• **Problem statement**
Duplicate every line of this listing exactly, keeping each line as it is.

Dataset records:
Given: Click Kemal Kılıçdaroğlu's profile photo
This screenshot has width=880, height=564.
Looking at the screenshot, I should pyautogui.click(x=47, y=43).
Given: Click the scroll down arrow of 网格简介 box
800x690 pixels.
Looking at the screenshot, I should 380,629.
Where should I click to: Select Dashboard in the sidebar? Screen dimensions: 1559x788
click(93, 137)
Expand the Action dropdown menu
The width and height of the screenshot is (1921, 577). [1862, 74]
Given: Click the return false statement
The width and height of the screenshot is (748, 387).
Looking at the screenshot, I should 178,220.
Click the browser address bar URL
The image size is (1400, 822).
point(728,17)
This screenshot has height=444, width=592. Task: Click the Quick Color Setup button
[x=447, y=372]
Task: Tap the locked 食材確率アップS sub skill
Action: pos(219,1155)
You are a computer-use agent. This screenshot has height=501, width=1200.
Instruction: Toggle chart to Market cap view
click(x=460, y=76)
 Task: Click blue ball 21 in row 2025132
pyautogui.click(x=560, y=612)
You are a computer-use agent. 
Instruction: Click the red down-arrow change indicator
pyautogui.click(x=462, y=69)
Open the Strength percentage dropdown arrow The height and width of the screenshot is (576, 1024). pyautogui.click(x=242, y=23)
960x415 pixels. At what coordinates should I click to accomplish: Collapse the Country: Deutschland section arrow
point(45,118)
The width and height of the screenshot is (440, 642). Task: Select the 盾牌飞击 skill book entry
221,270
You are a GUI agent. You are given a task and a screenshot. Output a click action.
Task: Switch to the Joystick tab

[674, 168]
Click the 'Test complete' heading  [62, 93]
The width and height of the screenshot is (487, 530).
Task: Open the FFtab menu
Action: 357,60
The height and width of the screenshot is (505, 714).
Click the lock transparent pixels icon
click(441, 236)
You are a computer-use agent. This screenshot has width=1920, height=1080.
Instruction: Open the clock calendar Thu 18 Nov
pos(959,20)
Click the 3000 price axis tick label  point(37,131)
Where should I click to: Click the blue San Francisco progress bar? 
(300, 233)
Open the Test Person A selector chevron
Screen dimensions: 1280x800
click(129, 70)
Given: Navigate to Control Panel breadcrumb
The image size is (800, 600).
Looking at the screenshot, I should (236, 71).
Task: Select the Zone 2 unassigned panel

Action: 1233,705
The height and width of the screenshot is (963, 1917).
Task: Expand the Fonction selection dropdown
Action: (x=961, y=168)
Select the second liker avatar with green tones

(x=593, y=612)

• **Complete output**
Given: Click Kemal Kılıçdaroğlu's profile photo
This screenshot has width=880, height=564.
Looking at the screenshot, I should pyautogui.click(x=47, y=43).
Given: Click the scroll down arrow of 网格简介 box
800x690 pixels.
Looking at the screenshot, I should 380,629.
Where should I click to: Select Dashboard in the sidebar? Screen dimensions: 1559x788
click(93, 137)
Expand the Action dropdown menu
The width and height of the screenshot is (1921, 577). [1862, 74]
Given: Click the return false statement
The width and height of the screenshot is (748, 387).
Looking at the screenshot, I should 178,220.
Click the browser address bar URL
The image size is (1400, 822).
point(728,17)
This screenshot has height=444, width=592. Task: Click the Quick Color Setup button
[x=447, y=372]
Task: Tap the locked 食材確率アップS sub skill
Action: pos(219,1155)
You are a computer-use agent. This screenshot has height=501, width=1200.
Instruction: Toggle chart to Market cap view
click(x=460, y=76)
 Task: Click blue ball 21 in row 2025132
pyautogui.click(x=560, y=612)
You are a computer-use agent. 
Instruction: Click the red down-arrow change indicator
pyautogui.click(x=462, y=69)
Open the Strength percentage dropdown arrow The height and width of the screenshot is (576, 1024). pyautogui.click(x=242, y=23)
960x415 pixels. At what coordinates should I click to accomplish: Collapse the Country: Deutschland section arrow
point(45,118)
The width and height of the screenshot is (440, 642). Task: Select the 盾牌飞击 skill book entry
221,270
You are a GUI agent. You are given a task and a screenshot. Output a click action.
Task: Switch to the Joystick tab

[674, 168]
Click the 'Test complete' heading  [62, 93]
The width and height of the screenshot is (487, 530).
Task: Open the FFtab menu
Action: 357,60
The height and width of the screenshot is (505, 714).
Click the lock transparent pixels icon
click(441, 236)
You are a computer-use agent. This screenshot has width=1920, height=1080.
Instruction: Open the clock calendar Thu 18 Nov
pos(959,20)
Click the 3000 price axis tick label  point(37,131)
Where should I click to: Click the blue San Francisco progress bar? 
(300, 233)
Open the Test Person A selector chevron
Screen dimensions: 1280x800
click(129, 70)
Given: Navigate to Control Panel breadcrumb
The image size is (800, 600).
Looking at the screenshot, I should (236, 71).
Task: Select the Zone 2 unassigned panel

Action: 1233,705
The height and width of the screenshot is (963, 1917).
Task: Expand the Fonction selection dropdown
Action: (x=961, y=168)
Select the second liker avatar with green tones

(x=593, y=612)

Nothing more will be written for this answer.